Enfin, les foncières logistiques ont subi des baisses de valorisations, mais la demande liée au e-commerce reste forte, les rendements bons et augmentent souvent au-dessus de l’indexation. Mais les plus belles années semblent derrière nous. La Loan-to-Value reste faible car le segment est réputé le plus cyclique. Nous restons confiants.
La baisse est terminée, hors bureau, et l'effet rareté devrait jouer à plein.
La sélectivité au cœur de l'allocation
Alors que le poids du secteur dans les indices crédit européen a triplé en 10 ans pour atteindre les 6%, la sous-pondération sectorielle aura couté cette année aux investisseurs trop frileux sur le marché du crédit.

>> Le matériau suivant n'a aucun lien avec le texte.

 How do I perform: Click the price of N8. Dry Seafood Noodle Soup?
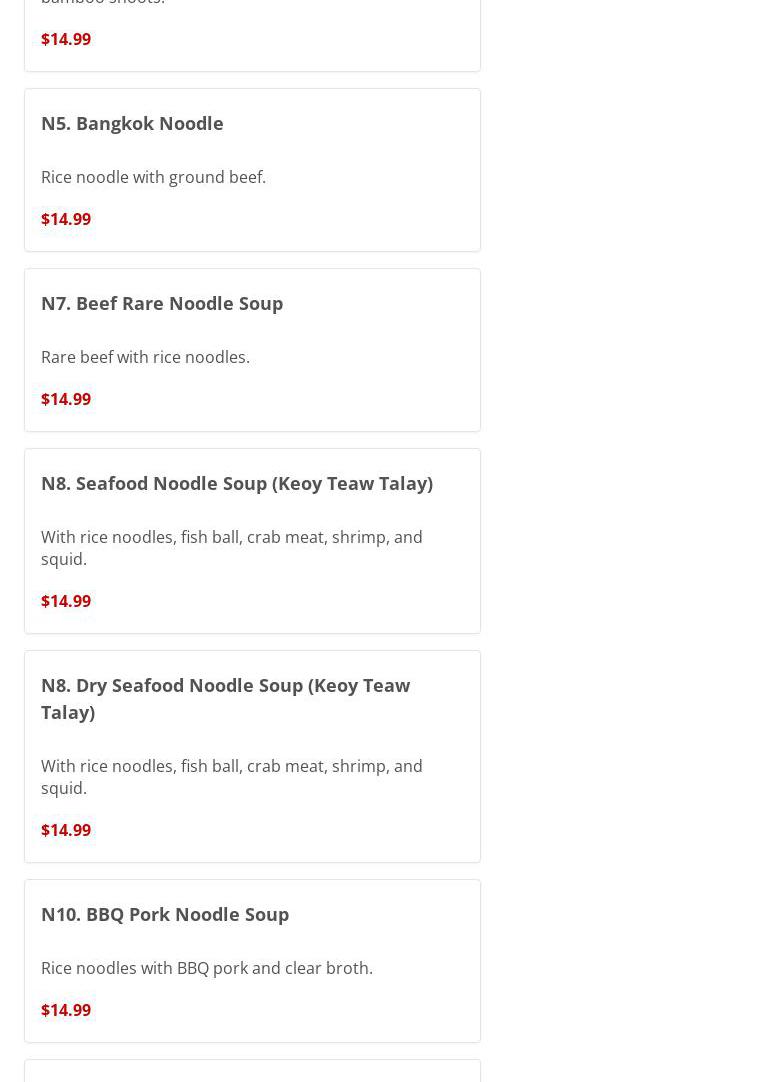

Après plus d'un an et demi de surperformance obligataire, la question est de savoir si le marché de l’immobilier reste toujours attractif en termes de valorisations?
Les plus mauvais élèves ayant été pour la plupart sanctionnés par les agences de notation, la qualité de crédit au sein du secteur devrait se stabiliser pour l'année à venir.
L'année 2024 marque également le retour en force du secteur sur le marché primaire, avec plus 23Md€ de nouvelles émissions. Les carnets d'ordres fortement remplis et l'effacement des primes sur les dernières émissions doivent conduire cependant à une plus grande sélectivité.
Une accalmie côté émissions pourrait être observée en fin d’année, notamment pour le secteur résidentiel qui offre encore un profil risque/rendement intéressant. Plus en retard dans ses refinancements, la logistique reste également attractive et devrait offrir des opportunités sur le marché primaire.
Le différentiel de prime entre le secteur et le reste de l'indice à 30bp s'est certes réduit de près de 60bp depuis le début de l'année, mais en absolu, compte tenu de fondamentaux stabilisés, le secteur reste attractif dans un environnement porteur de baisse des taux et de recherche de carry par les investisseurs.